Juliek had never had a mother.
He had never had a father, either- or sisters, or brothers. Or grandparents. It had always been just Juliek, by himself.
He didn’t mind this. It was easier, being alone- no one to stare or ask questions or tell you to stop fidgeting.
Juliek lived in the closet of Mrs. Feingold’s dead husband. It was warm, but dusty and full of moths and spiders. They’d sleep on Juliek when he slept, and then they’d all awake and disperse, like many of the real families in town- leaving for work in motorcars and walking to school with lunchpails and then all coming back as the sun was setting, greeting each other with kisses and dinner plates.
The spiders never brought kisses and dinner plates. That was the only different thing- Mrs. Feingold brought dinner plates, but she was shifty and nervous and always had red lipstick on her teeth. Her house was dark, with the shutters drawn- she dressed up, made up every day, with barely enough light to guide her brushes.
Juliek was certain Mrs. Feingold was dead – her neighbors buried in a heap of rubble, naught but rag and bone beneath books, scriptures, fallen timber.
He had been down by the river the day the men with broken crosses on their arms had come to town, guns to their shoulders. The door to Mrs. Feingold’s house had been open, shutters withdrawn. A few of them were on their knees in her bedroom, pulling jewelry from drawers and putting it into piles of gold, of silver, of gemstone.
Mrs. Feingold was crying. Juliek couldn’t see her, but could hear her- she was in his closet, hands tied together with rope.
“Frowny crossmen been bleeding you?”
“Go away, boy. Hide.”
“Hide-hide, cover eyes?”
Her breath shuddered and she nodded, eyes pouring.
One of the men turned round, a pearl necklace falling between his fingers. “Who are you talking to?” He had a rough voice; foreign. He raised his gun.
“He’s nothing, he can’t speak…he’s an idiot. Don’t hurt him.”
“He must be miserable, being undesirable- wouldn’t it be better?”
Her voice was gasping, weak. “Oh, no, he is happy, so happy! Don’t hurt him. Please, don’t hurt him.”
The gun kicked into his shoulder and fired, missing Juliek entirely. It instead hit the ceiling where it bore long, spidery cracks that spread and spread, leaving plaster snowing for long afterward.
Mrs. Feingold began to sob.
Juliek shuffled quickly down the stairwell and out into the street, where he sat and brushed dust from his hair.
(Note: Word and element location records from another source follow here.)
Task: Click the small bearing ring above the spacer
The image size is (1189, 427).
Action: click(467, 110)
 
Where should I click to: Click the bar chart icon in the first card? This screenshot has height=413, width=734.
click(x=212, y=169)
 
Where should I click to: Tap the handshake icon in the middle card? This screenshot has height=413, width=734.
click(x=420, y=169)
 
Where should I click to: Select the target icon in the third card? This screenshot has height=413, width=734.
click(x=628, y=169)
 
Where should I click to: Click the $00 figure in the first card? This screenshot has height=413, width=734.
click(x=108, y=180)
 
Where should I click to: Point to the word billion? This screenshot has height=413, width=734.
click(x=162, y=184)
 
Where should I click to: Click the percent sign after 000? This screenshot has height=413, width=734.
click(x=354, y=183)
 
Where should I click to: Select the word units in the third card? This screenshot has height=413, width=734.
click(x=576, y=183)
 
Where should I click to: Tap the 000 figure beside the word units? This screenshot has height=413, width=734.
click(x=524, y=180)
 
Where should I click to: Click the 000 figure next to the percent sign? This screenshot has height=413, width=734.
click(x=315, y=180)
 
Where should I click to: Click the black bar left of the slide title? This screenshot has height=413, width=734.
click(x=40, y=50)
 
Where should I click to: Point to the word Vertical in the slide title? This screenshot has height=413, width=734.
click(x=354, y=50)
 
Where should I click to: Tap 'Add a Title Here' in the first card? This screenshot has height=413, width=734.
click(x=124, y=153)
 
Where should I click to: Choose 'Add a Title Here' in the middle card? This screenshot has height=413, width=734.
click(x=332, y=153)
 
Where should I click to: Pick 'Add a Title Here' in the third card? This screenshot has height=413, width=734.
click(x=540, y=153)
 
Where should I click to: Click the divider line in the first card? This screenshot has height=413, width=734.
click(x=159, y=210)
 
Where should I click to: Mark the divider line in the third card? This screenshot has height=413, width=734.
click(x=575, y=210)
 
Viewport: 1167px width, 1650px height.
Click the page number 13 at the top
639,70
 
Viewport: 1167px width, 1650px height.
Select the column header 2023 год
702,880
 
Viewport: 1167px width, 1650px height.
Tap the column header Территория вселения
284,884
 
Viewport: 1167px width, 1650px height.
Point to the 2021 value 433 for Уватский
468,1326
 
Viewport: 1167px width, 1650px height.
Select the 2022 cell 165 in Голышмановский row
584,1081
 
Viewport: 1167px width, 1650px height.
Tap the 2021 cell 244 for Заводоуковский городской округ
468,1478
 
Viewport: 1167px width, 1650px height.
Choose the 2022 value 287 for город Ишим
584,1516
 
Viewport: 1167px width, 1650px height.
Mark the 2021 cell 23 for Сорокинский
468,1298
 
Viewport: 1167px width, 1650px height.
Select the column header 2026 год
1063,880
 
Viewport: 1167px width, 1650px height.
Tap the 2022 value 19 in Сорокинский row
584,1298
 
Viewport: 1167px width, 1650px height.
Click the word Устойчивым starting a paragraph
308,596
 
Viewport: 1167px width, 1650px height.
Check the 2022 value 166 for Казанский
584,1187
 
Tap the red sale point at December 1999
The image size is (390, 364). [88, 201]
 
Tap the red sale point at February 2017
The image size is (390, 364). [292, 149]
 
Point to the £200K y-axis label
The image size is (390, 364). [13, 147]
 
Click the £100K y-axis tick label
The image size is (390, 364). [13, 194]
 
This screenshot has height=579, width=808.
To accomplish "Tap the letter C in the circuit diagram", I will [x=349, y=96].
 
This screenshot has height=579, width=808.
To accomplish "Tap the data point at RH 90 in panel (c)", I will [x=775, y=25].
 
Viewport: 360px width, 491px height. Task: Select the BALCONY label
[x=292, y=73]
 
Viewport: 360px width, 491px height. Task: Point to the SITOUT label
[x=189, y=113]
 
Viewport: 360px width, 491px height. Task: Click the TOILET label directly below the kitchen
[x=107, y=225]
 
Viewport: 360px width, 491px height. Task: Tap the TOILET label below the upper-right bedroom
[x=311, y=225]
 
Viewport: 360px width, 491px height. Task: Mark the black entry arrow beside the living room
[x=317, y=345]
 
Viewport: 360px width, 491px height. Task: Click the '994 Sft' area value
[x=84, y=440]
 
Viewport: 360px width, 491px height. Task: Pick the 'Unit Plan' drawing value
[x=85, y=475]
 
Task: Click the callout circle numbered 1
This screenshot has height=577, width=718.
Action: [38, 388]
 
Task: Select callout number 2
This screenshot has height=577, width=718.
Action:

A motorcar soon came rolling along and honked. He got up and scuttled away to the alcove in front of the synagogue- a small room filled with coats, hanging from bars, from chairs. He sunk to the ground and pulled one around his shoulders- a woman’s, with fur. It smelled of perfume.
Someone was singing. Juliek pressed his ear to the door and listened hard: to the breathing and occasional wails of babies and of muttering in a strange language he couldn’t quite make out.
He heard the first screams, but he did not see who lit the match.